За что же такая мстительность? И почему сегодня никто не напишет «толстую книгу» за премию о В. М. Шукшине за многие миллионы, этакую «гросс-бух», «большая книга»? Или заказа нет? А почему его нет? Не из-за того ли что точно известно, что – сегодня В. М. Шукшин сказал и написал бы о нашем сегодняшнем времени, о совести, о душе, о «владельцах заводов, дворцов, пароходов»? И – известно, на чьей он был бы сегодня стороне, со своей всеотзывчивостью подлинно русской души? Или не простят ему того, что он предпочитал говорить со своим народом на равных? (Дистанция читатель-художник у него тоже, повторяю, равная). «Художник и тот к кому он приходит со своим произведением, говорят на родном языке, на равных» (статья «Нравственность есть правда»). И еще: «Человеческие дела должны быть в центре внимания рассказа. Это не роман – места мало, времени мало, читают на ходу». («Как я понимаю рассказ). Шукшин прожил недолго, сама его жизнь была коротка и вся на виду, как и его рассказы – любимый им, признанный им как «неисчерпаемый» жанр.
В ошибки В. М. Шукшину можно вменить внешнее: разброс деталей, нанизывание необязательных сцен, «подмигивание» читателям, а главное – пренебрежительное отношение к форме. «Форма?.. – пишет он в книге «Нравственность есть правда» - форма, она и есть форма: можно отлить золотую штуку, а можно в ней остудить холодец. Не в форме дело». «Нравственность – есть правда»! Кто сегодня скажет, что стремление к нравственности – и есть задача задач?

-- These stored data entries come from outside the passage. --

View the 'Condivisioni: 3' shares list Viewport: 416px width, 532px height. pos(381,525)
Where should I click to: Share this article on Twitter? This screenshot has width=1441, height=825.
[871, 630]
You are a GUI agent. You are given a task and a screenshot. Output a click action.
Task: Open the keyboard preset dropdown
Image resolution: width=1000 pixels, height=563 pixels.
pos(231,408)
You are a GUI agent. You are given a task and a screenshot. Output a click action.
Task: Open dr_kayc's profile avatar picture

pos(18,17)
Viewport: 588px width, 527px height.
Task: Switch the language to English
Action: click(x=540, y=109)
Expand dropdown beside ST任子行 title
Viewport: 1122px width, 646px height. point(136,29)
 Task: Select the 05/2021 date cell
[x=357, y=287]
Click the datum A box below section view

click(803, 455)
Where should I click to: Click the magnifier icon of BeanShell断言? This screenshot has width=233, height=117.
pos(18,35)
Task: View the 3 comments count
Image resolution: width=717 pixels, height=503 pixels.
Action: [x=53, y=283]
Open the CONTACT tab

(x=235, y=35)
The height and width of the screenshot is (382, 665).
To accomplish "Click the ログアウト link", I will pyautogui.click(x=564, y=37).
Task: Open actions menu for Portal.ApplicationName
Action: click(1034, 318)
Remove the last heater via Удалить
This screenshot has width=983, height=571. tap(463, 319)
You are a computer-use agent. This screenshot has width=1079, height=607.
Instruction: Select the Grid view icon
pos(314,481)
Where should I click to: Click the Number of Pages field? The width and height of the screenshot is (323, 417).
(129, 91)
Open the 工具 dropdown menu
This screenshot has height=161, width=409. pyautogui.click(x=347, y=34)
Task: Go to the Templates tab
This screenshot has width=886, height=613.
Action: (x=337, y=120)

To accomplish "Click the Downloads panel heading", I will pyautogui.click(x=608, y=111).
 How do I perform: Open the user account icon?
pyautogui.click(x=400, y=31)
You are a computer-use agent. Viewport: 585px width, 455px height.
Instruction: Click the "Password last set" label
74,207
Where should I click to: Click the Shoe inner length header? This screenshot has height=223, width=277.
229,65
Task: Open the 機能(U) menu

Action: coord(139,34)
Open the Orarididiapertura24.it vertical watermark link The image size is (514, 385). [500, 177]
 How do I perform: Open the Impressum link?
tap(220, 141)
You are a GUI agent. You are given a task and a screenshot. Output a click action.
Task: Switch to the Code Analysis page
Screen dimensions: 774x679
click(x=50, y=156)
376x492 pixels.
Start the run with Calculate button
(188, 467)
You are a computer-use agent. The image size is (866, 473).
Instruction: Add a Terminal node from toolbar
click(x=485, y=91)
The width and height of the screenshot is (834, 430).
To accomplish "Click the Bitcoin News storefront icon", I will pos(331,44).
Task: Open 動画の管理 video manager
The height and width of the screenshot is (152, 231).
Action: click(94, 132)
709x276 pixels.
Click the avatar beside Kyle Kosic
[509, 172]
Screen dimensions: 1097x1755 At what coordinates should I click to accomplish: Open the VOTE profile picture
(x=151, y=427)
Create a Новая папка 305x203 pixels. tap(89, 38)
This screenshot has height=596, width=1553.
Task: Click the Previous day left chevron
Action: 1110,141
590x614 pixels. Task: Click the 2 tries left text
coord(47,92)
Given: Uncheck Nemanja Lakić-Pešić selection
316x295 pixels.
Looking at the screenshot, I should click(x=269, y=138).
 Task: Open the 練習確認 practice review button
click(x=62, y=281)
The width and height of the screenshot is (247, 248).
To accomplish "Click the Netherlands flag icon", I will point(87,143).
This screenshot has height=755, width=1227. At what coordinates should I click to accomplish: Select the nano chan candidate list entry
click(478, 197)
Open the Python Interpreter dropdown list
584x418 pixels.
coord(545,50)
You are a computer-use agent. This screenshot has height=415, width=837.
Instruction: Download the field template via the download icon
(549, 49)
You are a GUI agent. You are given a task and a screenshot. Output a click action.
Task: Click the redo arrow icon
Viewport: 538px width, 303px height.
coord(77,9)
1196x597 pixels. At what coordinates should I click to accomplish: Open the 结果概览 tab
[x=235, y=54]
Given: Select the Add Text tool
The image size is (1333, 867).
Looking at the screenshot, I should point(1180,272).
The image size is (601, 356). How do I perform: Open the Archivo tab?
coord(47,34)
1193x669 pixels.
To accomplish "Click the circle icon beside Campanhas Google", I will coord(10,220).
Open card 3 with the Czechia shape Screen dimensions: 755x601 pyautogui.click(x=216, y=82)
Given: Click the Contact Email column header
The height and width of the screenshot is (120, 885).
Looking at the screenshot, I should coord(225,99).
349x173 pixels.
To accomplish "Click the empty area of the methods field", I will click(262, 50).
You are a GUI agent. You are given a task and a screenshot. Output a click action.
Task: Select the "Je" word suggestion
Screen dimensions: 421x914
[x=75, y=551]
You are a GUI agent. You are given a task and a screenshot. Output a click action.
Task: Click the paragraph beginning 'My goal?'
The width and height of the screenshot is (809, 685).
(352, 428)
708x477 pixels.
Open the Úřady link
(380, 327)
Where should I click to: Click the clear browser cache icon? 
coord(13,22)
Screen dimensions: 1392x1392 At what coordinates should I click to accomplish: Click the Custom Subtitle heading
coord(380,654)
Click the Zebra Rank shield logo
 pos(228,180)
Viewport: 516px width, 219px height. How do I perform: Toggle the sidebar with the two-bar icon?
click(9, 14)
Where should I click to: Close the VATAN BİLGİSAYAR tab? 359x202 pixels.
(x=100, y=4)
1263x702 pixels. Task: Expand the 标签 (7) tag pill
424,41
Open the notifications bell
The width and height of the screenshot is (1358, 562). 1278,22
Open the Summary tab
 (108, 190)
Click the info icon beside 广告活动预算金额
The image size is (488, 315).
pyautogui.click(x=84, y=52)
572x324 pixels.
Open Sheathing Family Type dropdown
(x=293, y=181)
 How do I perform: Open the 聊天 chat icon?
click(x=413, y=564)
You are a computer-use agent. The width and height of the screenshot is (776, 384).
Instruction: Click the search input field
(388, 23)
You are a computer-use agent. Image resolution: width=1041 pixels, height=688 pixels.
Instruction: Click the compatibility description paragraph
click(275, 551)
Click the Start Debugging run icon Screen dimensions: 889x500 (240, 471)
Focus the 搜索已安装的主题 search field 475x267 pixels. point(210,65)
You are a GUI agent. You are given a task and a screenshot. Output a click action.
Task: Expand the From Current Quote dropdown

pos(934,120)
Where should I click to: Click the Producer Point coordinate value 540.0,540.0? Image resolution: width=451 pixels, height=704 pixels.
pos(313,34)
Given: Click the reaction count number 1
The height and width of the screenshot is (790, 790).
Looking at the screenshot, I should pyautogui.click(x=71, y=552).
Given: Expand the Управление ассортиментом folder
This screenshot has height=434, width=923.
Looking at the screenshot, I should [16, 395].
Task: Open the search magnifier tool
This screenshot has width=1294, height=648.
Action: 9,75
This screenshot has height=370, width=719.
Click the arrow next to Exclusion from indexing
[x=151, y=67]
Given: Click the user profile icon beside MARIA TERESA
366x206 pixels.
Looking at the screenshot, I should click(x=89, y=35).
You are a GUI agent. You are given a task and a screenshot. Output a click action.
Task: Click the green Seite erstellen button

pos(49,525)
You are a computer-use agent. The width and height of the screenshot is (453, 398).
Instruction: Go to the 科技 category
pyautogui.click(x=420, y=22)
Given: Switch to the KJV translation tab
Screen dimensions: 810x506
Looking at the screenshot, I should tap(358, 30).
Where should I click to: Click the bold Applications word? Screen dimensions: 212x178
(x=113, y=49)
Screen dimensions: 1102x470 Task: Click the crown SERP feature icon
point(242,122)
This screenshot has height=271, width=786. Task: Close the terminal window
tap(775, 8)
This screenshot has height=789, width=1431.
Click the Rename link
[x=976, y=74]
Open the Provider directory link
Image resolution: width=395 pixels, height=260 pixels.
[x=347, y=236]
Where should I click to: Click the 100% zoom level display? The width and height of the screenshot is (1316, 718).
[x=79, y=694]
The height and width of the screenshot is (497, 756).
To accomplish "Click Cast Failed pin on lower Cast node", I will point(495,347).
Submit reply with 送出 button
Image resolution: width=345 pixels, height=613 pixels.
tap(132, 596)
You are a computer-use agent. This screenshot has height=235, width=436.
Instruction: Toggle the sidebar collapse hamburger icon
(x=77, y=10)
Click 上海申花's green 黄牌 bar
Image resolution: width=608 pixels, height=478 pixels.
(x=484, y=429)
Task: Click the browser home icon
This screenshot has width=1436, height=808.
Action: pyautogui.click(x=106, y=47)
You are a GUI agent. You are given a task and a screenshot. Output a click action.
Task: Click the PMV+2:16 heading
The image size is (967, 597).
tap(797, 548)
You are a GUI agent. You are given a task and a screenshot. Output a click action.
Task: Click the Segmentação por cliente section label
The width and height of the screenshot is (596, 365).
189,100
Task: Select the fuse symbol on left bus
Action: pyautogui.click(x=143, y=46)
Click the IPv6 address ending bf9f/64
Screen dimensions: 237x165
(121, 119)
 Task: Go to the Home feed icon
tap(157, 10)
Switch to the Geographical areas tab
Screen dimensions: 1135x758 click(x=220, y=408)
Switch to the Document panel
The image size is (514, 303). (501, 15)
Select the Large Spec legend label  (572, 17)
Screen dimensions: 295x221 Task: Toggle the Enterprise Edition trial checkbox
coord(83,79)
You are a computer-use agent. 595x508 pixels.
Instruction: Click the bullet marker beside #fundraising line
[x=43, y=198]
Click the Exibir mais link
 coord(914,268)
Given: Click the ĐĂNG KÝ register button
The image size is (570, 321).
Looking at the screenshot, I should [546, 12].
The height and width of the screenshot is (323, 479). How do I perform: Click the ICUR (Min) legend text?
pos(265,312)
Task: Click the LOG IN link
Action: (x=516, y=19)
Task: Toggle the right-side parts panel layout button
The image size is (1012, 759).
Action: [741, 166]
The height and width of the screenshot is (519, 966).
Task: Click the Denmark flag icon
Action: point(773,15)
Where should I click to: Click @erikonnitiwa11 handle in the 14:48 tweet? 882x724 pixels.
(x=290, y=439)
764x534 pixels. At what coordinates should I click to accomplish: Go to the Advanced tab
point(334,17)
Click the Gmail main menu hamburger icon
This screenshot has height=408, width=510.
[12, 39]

Вспомним, недавно в России стеснялись признаться вслух: «Я – патриот», многим стыдно было – так слово это оплевали, осмеяли, унизили. Смогли унизить. Таков был заказ. В такое поставили положение. А Шукшин В.М. не постеснялся бы, и в этом нет ни малейших сомнений. Вот какой «черты» ему не простил, не смог ему простить Фридрих Горенштейн (см. «Литературный альманах» №7 от 2006 года, стр. 250), - того, что он русский.
«Критическое отношение к себе – вот что делает человека по-настоящему умным. Так же и в искусстве и в литературе: сознаешь свою долю честно – будет толк». Василий Макарович Шукшин.